[Start of Attachment]

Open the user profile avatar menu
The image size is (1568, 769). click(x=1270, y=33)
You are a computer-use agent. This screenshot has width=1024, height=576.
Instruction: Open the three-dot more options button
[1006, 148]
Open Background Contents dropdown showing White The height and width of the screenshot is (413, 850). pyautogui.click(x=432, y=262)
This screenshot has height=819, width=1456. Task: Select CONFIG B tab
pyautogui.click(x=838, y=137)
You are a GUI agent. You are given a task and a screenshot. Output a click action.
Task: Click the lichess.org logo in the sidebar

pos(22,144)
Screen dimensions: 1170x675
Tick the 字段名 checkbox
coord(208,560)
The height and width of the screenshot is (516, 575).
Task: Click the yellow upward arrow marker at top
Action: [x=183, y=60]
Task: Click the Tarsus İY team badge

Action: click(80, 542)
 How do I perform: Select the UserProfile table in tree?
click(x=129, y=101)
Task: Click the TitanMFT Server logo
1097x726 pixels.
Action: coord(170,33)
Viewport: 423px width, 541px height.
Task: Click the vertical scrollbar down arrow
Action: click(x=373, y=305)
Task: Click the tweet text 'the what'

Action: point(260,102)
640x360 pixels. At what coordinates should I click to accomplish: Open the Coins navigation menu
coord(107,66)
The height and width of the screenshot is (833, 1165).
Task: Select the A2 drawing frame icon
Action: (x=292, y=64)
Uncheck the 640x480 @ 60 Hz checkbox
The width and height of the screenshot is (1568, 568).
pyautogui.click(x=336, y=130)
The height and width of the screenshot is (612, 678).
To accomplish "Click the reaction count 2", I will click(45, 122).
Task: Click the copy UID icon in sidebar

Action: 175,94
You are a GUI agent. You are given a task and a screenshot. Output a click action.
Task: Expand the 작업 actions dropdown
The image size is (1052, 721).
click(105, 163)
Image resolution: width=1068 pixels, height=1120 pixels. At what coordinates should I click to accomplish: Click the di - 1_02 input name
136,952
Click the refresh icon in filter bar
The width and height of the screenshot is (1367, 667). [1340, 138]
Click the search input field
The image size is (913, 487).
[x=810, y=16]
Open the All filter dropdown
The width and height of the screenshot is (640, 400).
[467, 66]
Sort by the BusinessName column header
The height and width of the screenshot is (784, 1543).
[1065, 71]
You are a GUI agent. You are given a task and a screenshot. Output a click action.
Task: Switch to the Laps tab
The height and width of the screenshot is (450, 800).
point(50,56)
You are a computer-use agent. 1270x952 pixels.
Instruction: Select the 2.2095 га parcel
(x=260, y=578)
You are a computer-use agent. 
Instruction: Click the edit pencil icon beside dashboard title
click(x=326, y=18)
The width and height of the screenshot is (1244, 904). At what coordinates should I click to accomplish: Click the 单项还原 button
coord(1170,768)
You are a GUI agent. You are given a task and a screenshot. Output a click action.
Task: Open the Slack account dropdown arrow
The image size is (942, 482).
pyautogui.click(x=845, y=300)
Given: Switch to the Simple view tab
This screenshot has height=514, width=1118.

[End of Attachment]

• Work instruction: Whenever the string "Switch" shows up in a line of the records, copy that line.

• Answer box:
Task: Switch to the Laps tab
Given: Switch to the Simple view tab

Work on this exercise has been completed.